Suas práticas, conforme os relatos autobiográficos orais e escritos, tiveram um diferencial no sentido de explorar os espaços e as possibilidades de criação da instituição escola através de atividades tais como passeios, elaboração de cartazes, convivência com os espaços ‘letrados’ da escola, atividades de produção coletiva de textos, jogos e brincadeiras

entre outros. Enfim, atividades de valorização da criticidade e autonomia no meio escolar contrapõe-se a postura que seus professores adotaram em sua trajetória escolar – segundo seus relatos ela –, indicando uma ressignificação do professor-autoritário para o professor- mediador.

4.5.2.c) A Formação Inicial e as Práticas de Alfabetizar e Letrar

Também o processo de formação inicial de Elisangela teve influência em suas práticas de alfabetizar e letrar durante o período de estágio. Esta formação foi permeada, conforme os relatos autobiográficos da colaboradora, pela possibilidade de ampliação de sua visão de mundo. Livre das pressões sentidas durante sua trajetória escolar, ela encontrou na Universidade o espaço que necessitava para expressar-se como ser humano e como profissional. Acreditou na validade da Universidade a partir do momento que ressignificou o “ser professor” através da possibilidade de incentivar mais jovens a realizarem uma formação superior, não importando, especificamente, qual.

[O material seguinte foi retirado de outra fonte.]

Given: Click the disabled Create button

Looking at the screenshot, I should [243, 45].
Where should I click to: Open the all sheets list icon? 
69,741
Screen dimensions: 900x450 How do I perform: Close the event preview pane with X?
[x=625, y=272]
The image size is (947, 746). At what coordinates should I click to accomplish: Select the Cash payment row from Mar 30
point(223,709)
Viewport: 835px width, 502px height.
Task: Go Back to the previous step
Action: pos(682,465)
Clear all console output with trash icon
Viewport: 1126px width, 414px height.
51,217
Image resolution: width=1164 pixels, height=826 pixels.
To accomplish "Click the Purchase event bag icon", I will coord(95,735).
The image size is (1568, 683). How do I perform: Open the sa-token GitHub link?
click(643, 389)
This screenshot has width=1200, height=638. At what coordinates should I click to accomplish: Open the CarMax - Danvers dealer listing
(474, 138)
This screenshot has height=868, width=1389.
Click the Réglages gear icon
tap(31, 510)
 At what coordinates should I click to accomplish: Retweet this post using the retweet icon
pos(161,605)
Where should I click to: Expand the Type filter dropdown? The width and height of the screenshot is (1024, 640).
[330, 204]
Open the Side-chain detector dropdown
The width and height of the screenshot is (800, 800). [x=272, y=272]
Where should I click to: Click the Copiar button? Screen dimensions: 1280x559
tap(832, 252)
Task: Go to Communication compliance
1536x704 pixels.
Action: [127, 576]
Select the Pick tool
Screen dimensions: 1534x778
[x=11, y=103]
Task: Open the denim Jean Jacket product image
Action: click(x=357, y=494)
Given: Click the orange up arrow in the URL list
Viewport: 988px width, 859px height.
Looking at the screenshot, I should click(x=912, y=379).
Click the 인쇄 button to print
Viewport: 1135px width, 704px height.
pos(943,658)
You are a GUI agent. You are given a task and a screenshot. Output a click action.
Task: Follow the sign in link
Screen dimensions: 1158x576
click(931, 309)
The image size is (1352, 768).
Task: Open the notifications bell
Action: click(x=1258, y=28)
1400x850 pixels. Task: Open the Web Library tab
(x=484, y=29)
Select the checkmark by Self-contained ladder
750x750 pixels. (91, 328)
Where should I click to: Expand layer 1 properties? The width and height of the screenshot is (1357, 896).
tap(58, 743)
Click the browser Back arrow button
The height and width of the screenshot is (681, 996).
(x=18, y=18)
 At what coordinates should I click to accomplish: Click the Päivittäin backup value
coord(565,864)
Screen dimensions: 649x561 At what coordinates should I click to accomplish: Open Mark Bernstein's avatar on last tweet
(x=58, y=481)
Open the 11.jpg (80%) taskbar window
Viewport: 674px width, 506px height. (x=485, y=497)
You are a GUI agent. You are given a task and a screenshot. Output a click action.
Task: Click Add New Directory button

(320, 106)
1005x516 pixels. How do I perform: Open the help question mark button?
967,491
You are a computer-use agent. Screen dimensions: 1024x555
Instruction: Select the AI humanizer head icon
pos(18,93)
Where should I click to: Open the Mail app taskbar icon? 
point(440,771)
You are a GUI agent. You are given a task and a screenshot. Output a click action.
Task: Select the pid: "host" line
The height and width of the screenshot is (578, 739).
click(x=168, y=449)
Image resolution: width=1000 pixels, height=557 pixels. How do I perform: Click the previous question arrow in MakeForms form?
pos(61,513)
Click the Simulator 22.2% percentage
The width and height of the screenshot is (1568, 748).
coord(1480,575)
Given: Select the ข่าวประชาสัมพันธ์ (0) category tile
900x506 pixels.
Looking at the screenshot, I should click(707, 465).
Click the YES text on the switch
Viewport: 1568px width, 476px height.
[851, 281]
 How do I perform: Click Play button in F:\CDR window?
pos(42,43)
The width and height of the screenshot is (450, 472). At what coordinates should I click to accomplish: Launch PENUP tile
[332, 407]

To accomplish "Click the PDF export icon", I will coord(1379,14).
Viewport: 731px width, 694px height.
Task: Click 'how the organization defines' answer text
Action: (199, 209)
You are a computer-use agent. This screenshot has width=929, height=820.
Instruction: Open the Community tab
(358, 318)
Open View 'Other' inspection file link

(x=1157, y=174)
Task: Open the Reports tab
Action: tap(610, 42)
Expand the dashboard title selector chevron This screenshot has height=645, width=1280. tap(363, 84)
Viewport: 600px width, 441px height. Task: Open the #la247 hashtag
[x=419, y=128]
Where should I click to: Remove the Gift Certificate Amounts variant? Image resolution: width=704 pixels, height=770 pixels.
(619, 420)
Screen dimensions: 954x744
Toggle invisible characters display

A sua Formação Inicial foi caracterizada pela ênfase ao ensino teórico do Curso, sendo que a estrutura curricular do mesmo não contemplava atividades práticas de forma a ambientar as acadêmicas com a realidade escolar desde os primeiros semestres. Entretanto, considero que o apoio dado pela Orientação do Estágio em momentos de maior dificuldade, comuns a todas às acadêmicas, nesse período, tenha sido encorajador para que desse continuidade e superasse os mesmos, interagindo com habilidade e reflexão, entre as dimensões prática e teórica que constituíram seu estágio. Antunes (2001) afirma que o estabelecimento de uma prática reflexiva é um processo que surge na formação inicial desde que haja a consideração dos professores formadores em relação às trajetórias individuais de cada acadêmico.

A Formação Inicial de Elisangela, portanto, relacionou-se com suas práticas de alfabetizar e letrar, na medida que acadêmica conseguiu ampliar seus conhecimentos, em relação à alfabetização e ao letramento, percebeu o valor da dimensão teórica aliada à prática, no momento do Estágio e, desenvolveu atividades de acordo com suas concepções sobre o alfabetizar e o letrar.

4.5.2.d) Os Condicionantes Pessoais e as Práticas de Alfabetizar e Letrar

As práticas de alfabetizar e letrar de Elisangela foram influenciadas em maior ou menor escala pelo condicionante pessoal de residir em outro município vizinho a Santa Maria – Restinga Seca –, necessitando viajar, diariamente, até a escola em que realizou o Estágio Supervisionado. Nesse caso específico, acabou por gerar conflitos pessoais e stress pelo esforço em assumir variados papéis de alta responsabilidade em um mesmo período. Cabe lembrar que esse condicionante não impediu Elisangela de desenvolver suas práticas de alfabetizar e letrar com qualidade, mas lhe exigiu um esforço físico e mental maior durante aquele período.